• **WHAT YOU HAVE TO DO**: Say how many lines in the records contain "Extension". The reply must consist of the number alone.

• **DATASET RECORDS**:

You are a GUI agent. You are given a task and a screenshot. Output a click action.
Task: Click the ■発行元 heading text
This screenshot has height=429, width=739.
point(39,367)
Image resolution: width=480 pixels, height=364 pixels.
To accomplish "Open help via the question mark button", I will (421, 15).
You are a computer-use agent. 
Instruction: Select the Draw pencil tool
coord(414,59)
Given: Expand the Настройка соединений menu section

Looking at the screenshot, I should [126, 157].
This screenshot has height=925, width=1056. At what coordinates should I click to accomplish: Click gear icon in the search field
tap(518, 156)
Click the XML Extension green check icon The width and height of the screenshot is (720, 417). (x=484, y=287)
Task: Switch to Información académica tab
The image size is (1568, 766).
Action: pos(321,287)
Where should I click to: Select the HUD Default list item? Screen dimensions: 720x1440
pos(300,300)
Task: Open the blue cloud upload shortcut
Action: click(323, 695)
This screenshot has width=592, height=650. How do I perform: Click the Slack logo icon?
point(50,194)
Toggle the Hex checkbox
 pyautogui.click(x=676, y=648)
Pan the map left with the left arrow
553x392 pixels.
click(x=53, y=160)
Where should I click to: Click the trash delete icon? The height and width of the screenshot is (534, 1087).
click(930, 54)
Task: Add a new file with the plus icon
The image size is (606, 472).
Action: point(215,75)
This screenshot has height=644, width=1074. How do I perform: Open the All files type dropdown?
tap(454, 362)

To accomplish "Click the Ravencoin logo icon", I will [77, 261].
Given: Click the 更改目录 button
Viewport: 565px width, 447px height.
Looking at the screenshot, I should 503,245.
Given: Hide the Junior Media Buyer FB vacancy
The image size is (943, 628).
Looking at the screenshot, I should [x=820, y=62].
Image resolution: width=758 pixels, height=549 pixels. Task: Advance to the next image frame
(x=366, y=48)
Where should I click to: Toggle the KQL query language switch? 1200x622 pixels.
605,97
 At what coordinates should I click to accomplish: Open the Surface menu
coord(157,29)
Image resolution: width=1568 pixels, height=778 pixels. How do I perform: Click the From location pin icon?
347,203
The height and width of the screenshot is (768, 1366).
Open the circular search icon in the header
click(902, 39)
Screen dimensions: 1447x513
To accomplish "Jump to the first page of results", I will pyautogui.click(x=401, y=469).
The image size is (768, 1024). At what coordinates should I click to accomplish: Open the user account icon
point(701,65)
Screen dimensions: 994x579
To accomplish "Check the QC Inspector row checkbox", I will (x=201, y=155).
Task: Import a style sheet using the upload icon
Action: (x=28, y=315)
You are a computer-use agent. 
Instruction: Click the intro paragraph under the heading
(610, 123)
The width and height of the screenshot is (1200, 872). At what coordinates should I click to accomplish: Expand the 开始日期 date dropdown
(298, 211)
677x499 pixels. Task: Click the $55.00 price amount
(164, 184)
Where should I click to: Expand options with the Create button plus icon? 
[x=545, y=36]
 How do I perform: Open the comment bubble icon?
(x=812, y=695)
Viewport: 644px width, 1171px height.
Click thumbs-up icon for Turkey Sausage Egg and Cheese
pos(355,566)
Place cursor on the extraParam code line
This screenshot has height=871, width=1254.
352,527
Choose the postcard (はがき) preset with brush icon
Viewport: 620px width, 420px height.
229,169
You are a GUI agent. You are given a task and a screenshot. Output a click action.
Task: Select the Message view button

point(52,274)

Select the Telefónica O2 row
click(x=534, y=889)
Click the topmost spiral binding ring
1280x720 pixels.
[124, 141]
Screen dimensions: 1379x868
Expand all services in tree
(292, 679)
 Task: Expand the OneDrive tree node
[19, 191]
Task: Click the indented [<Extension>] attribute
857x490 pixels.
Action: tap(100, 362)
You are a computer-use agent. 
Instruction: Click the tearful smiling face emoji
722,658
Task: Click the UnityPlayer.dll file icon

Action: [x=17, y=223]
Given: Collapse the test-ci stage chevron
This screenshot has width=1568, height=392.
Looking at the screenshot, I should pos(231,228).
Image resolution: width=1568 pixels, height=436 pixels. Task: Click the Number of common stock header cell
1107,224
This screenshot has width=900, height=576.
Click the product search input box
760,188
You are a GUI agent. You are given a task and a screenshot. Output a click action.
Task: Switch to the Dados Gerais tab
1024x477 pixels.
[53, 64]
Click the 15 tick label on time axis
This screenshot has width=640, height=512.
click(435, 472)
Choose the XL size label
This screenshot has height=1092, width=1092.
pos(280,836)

• **TASK RESPONSE**: 2